I recently purchased another PC6248 switch and opted to stack it with my preexisting PC6248. I then have LAGs running to 2 PC3448 and 2 PC3448P switches. I have several vlans that have routing interfaces on the stack of 6248s.
Recently, I began seeing excessive packet loss in video calls between the data center with the configuration above, and another data center. After eliminating the other possibilities, I turned my sights on the stack of 6248s and can see that when I attempt to ping endpoints local to my client, but on another vlan, ping times are very large, with frequent loss pings. I'm seeing 20-30% loss on UDP streams that traverse my stack.
I've had my share of problems with the 62xx switches and have seen countless posts from people experiencing the same problem, however, the usual suspects don't seem to be the cause of my problems.
I'm running the latest firmware on my stack.
I'm running RSTP on my network, with all client ports set to PFast. LAGs to my 3448 switches are PFAST.

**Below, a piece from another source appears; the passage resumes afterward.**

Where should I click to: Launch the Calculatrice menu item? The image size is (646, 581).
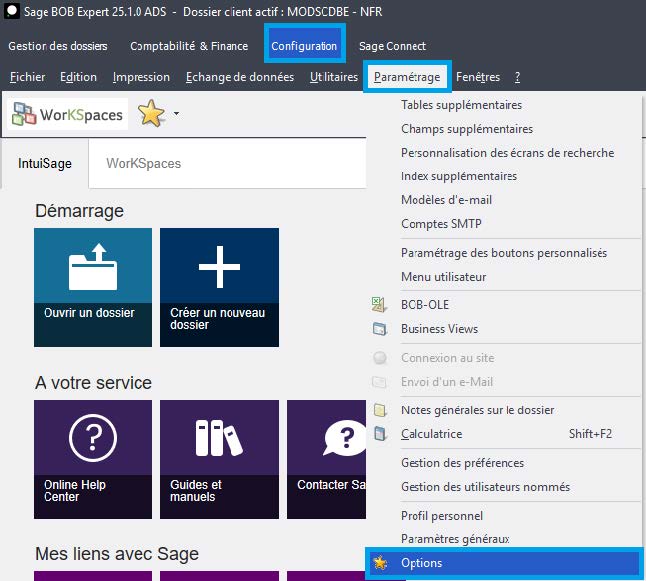pos(431,434)
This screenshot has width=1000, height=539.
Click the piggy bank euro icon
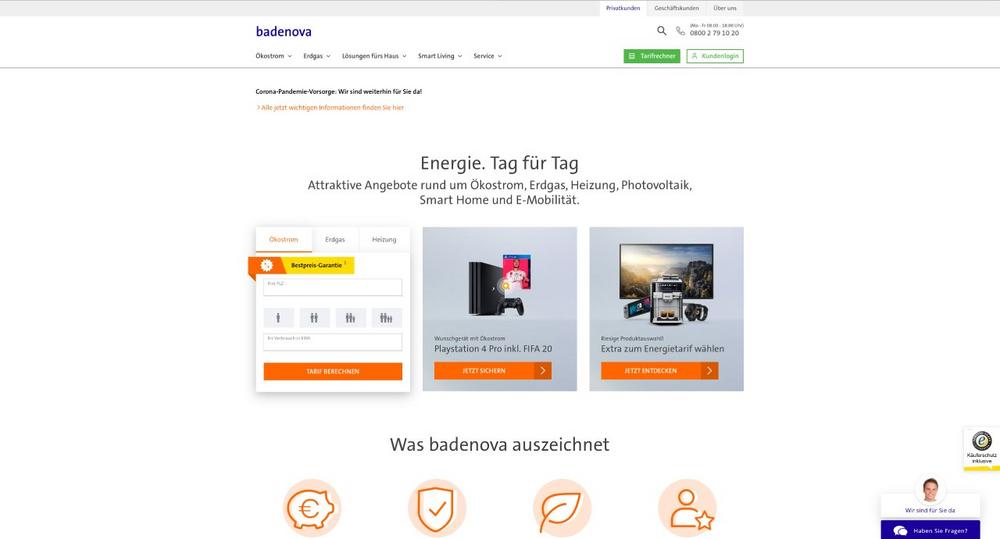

Any help is greatly appreciated!
I would look at doing a traceroute along with your ping and see where the traffic is going exactly. Then you can go in and add a manual cost to a specific path to force the traffic in the right direction. It is possible that you have a loop even though you have RSTP set up.
You can also look at your routing tables to see where your switch is learning the path and verify that the route is learned thru the correct switch and LAG (Port Channel).

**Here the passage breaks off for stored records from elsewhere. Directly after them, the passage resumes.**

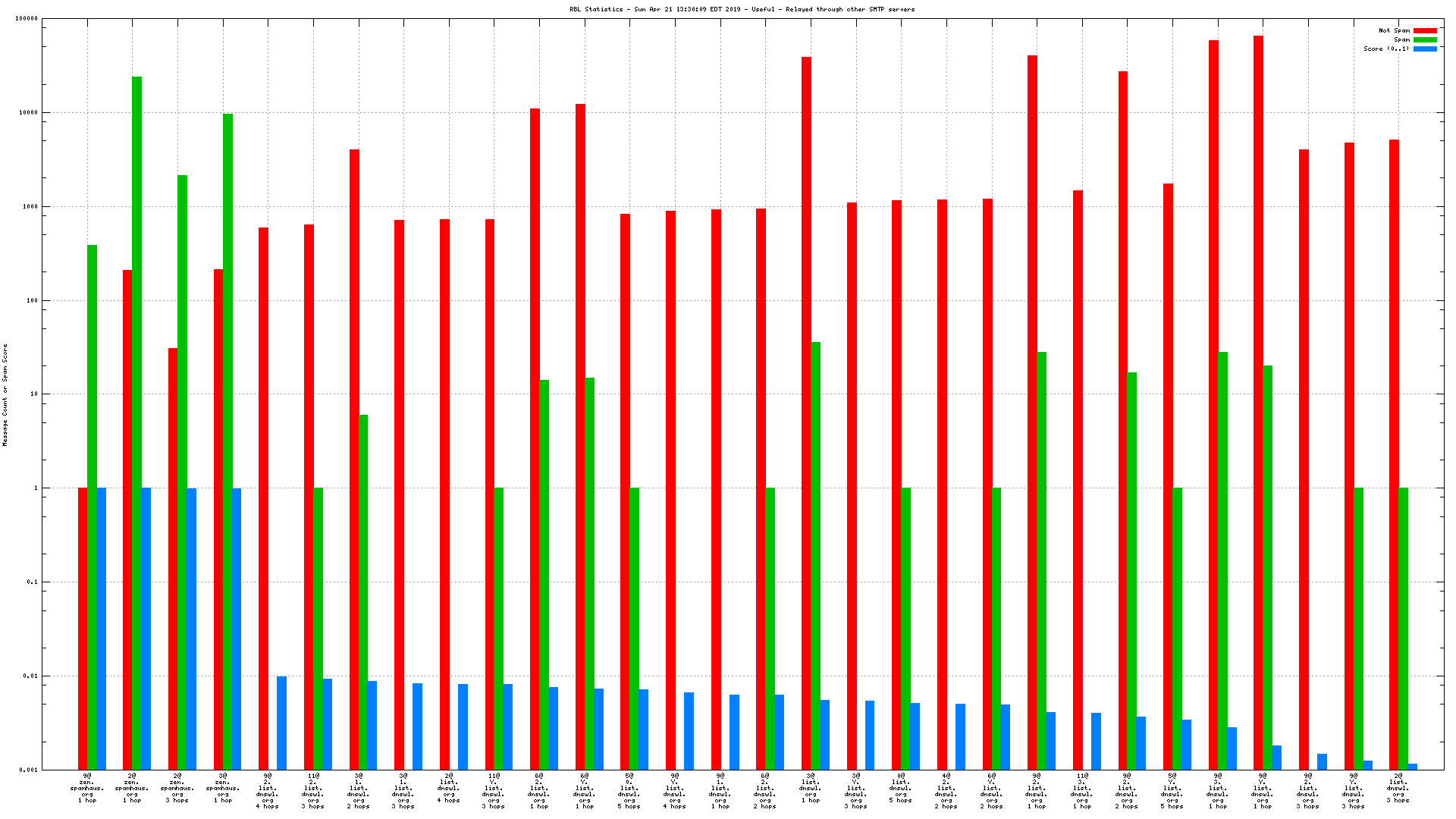
Task: Click the vertical 'Message Count or Spam Score' axis label
Action: coord(5,394)
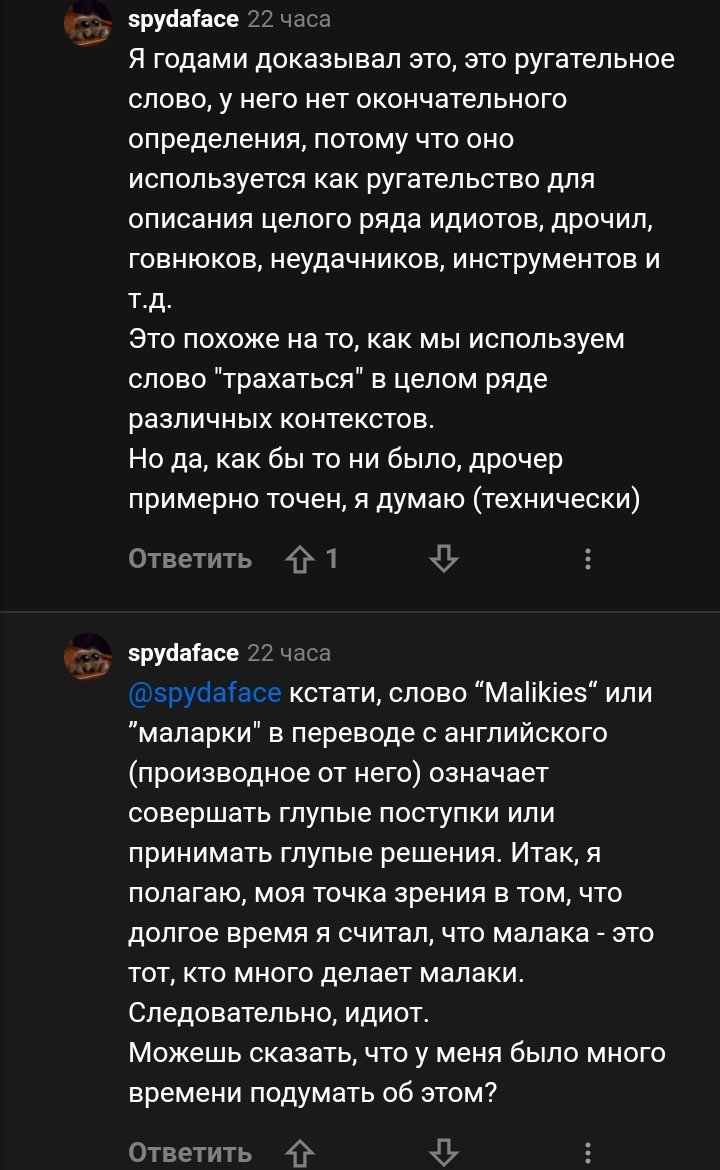Follow the blue @spydaface mention link
The image size is (720, 1170).
208,693
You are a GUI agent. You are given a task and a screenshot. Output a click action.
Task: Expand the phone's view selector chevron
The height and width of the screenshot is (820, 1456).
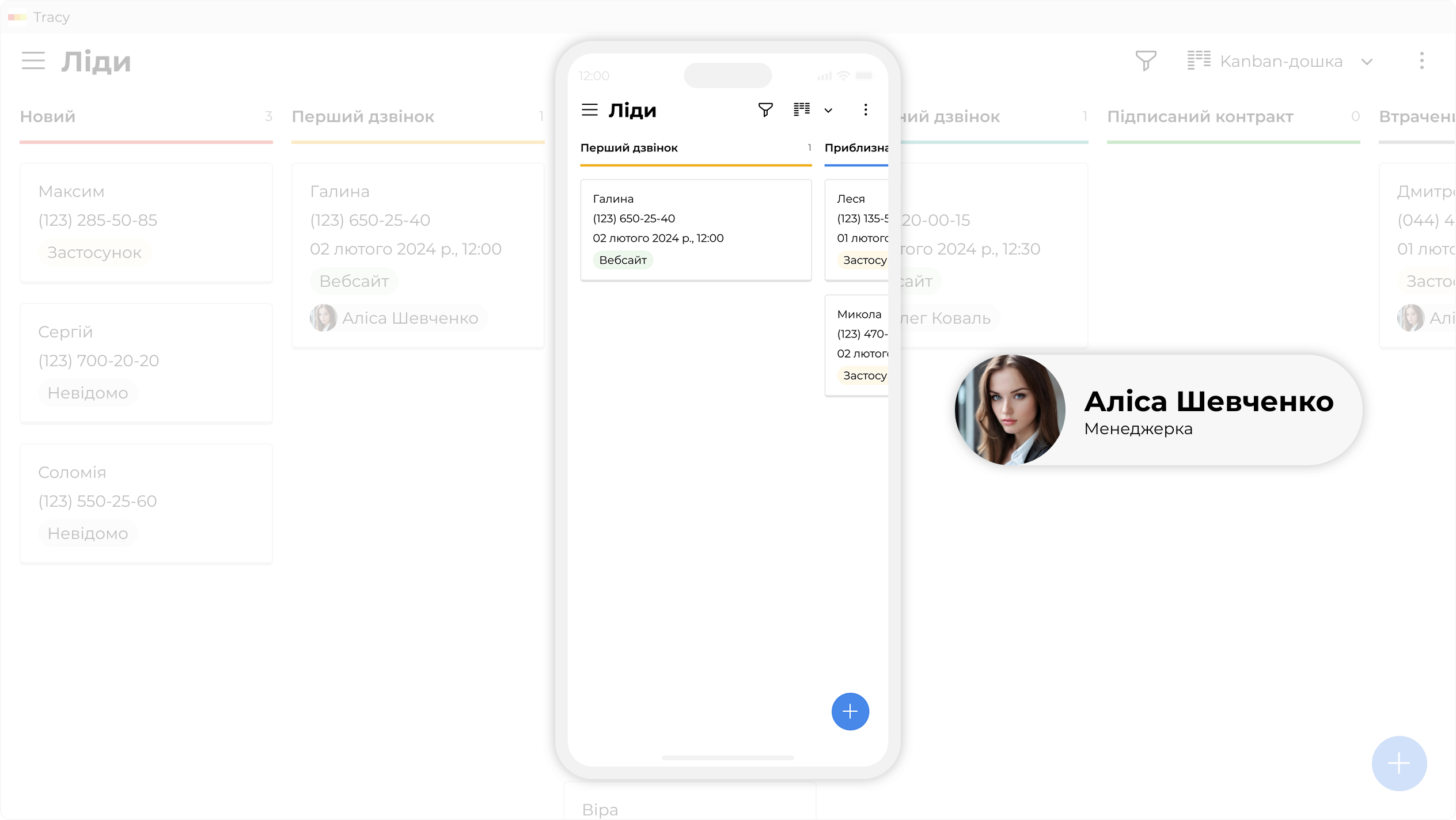(x=828, y=111)

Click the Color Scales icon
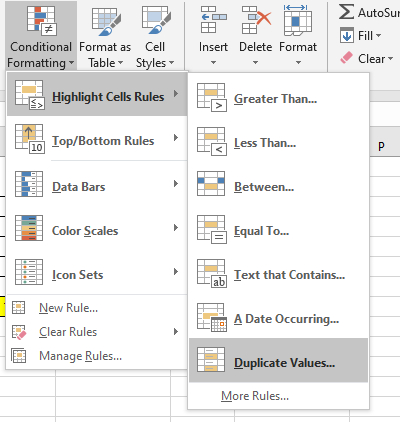[x=29, y=228]
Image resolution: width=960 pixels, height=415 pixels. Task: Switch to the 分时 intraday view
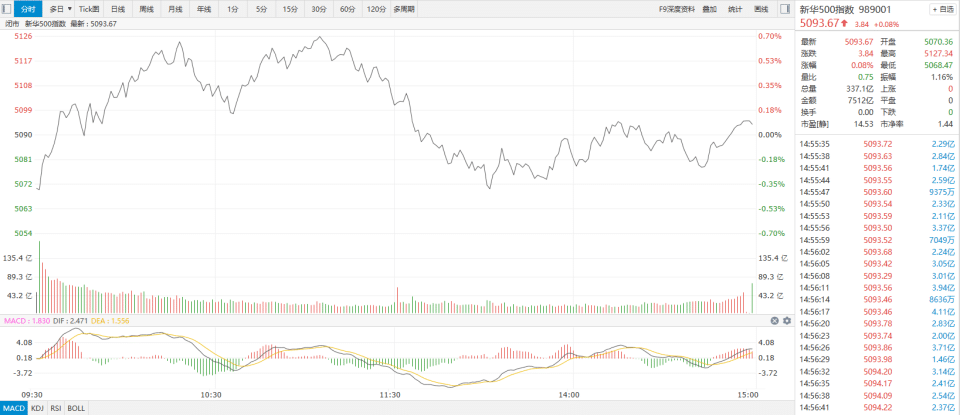point(28,9)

Hope you find this helpful.
Get Support on Twitter @DellCaresPro
Download the Dell Quick Resource Locator app today to access PowerEdge support content on your mobile device! (iOS, Android, Windows)

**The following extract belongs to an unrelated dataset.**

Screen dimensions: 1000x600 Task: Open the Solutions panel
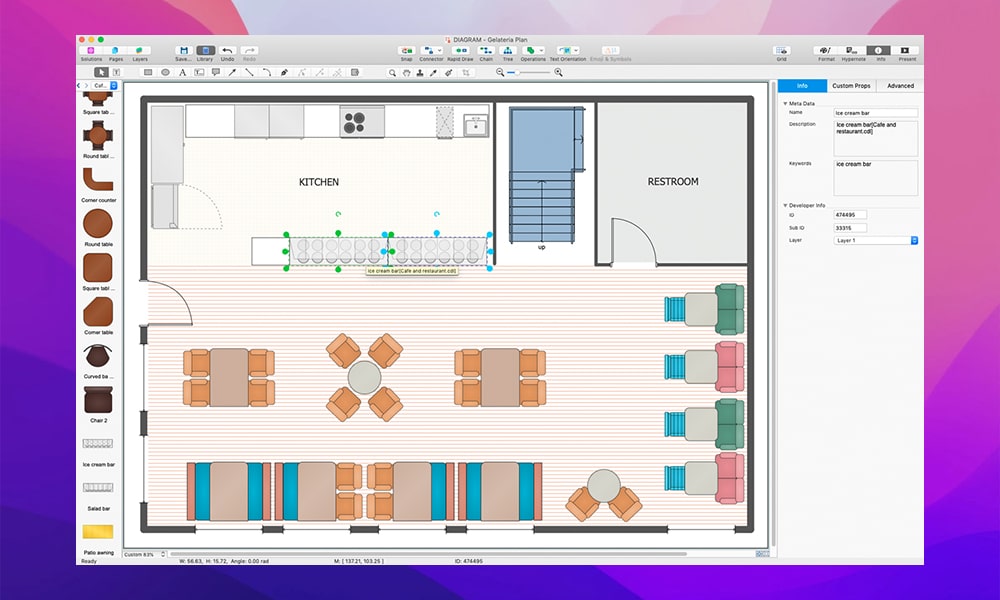[91, 50]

Not sure how a traceroute would have anything to do with RSTP. If RSTP was having issues, traceroute wouldn't show me that if the IPs aren't changing.. regardless, I haven't had a topology change in many days, so I don't see RSTP flapping as contributing to the problem.
Traffic is going to the right direction, but I'm going to try removing the Coreswitch as the default router for my test equipment and just utilize my GRE routers as the default route.. In the case, it should remove the core switch from the equation (as it pertains to routing)..
I'll post the results.. Thanks for your comments!
When you stacked the new PC6248 with the existing, did you make sure that the cabling of the two switches in the stack are as follows?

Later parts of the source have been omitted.